Records for locating the described items »
-- START --

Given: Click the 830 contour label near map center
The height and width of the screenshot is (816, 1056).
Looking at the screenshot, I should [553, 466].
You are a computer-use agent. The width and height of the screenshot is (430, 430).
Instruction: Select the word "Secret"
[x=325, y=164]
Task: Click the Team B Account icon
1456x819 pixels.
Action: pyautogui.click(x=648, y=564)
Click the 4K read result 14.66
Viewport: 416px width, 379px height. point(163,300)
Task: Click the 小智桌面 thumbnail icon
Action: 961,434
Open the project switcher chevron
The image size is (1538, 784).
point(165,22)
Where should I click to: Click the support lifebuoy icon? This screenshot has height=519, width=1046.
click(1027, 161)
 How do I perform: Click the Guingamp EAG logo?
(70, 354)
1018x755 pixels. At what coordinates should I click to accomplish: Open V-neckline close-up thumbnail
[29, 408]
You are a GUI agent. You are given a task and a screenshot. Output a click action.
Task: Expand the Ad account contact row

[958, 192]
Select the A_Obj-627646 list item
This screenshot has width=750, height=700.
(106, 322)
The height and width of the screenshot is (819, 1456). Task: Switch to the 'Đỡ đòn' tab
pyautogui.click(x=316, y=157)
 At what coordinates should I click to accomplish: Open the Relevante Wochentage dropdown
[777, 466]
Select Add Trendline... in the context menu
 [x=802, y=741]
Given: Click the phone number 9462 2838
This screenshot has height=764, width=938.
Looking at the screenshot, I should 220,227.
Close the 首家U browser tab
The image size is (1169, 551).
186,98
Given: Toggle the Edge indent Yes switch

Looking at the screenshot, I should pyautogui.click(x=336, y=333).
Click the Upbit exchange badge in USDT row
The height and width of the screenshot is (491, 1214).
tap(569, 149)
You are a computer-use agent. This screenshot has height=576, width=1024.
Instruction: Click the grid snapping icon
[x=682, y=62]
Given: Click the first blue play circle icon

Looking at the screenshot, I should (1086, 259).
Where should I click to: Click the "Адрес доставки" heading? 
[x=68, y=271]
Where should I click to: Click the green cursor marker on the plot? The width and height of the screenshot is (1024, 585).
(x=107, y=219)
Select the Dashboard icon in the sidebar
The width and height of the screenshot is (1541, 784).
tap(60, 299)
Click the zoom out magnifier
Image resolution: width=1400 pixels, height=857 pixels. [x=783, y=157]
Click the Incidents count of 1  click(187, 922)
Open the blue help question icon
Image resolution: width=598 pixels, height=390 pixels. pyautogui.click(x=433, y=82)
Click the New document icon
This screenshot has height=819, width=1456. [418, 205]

-- END --

What you have to do » Turn the lines above into a numbered list, omitting any blank lines.

Worked solution »
1. Given: Click the 830 contour label near map center
2. The height and width of the screenshot is (816, 1056).
3. Looking at the screenshot, I should [553, 466].
4. You are a computer-use agent. The width and height of the screenshot is (430, 430).
5. Instruction: Select the word "Secret"
6. [x=325, y=164]
7. Task: Click the Team B Account icon
8. 1456x819 pixels.
9. Action: pyautogui.click(x=648, y=564)
10. Click the 4K read result 14.66
11. Viewport: 416px width, 379px height. point(163,300)
12. Task: Click the 小智桌面 thumbnail icon
13. Action: 961,434
14. Open the project switcher chevron
15. The image size is (1538, 784).
16. point(165,22)
17. Where should I click to: Click the support lifebuoy icon? This screenshot has height=519, width=1046.
18. click(1027, 161)
19.  How do I perform: Click the Guingamp EAG logo?
20. (70, 354)
21. 1018x755 pixels. At what coordinates should I click to accomplish: Open V-neckline close-up thumbnail
22. [29, 408]
23. You are a GUI agent. You are given a task and a screenshot. Output a click action.
24. Task: Expand the Ad account contact row
25. [958, 192]
26. Select the A_Obj-627646 list item
27. This screenshot has width=750, height=700.
28. (106, 322)
29. The height and width of the screenshot is (819, 1456). Task: Switch to the 'Đỡ đòn' tab
30. pyautogui.click(x=316, y=157)
31.  At what coordinates should I click to accomplish: Open the Relevante Wochentage dropdown
32. [777, 466]
33. Select Add Trendline... in the context menu
34.  [x=802, y=741]
35. Given: Click the phone number 9462 2838
36. This screenshot has height=764, width=938.
37. Looking at the screenshot, I should 220,227.
38. Close the 首家U browser tab
39. The image size is (1169, 551).
40. 186,98
41. Given: Toggle the Edge indent Yes switch
42. Looking at the screenshot, I should pyautogui.click(x=336, y=333).
43. Click the Upbit exchange badge in USDT row
44. The height and width of the screenshot is (491, 1214).
45. tap(569, 149)
46. You are a computer-use agent. This screenshot has height=576, width=1024.
47. Instruction: Click the grid snapping icon
48. [x=682, y=62]
49. Given: Click the first blue play circle icon
50. Looking at the screenshot, I should (1086, 259).
51. Where should I click to: Click the "Адрес доставки" heading? 
52. [x=68, y=271]
53. Where should I click to: Click the green cursor marker on the plot? The width and height of the screenshot is (1024, 585).
54. (x=107, y=219)
55. Select the Dashboard icon in the sidebar
56. The width and height of the screenshot is (1541, 784).
57. tap(60, 299)
58. Click the zoom out magnifier
59. Image resolution: width=1400 pixels, height=857 pixels. [x=783, y=157]
60. Click the Incidents count of 1  click(187, 922)
61. Open the blue help question icon
62. Image resolution: width=598 pixels, height=390 pixels. pyautogui.click(x=433, y=82)
63. Click the New document icon
64. This screenshot has height=819, width=1456. [418, 205]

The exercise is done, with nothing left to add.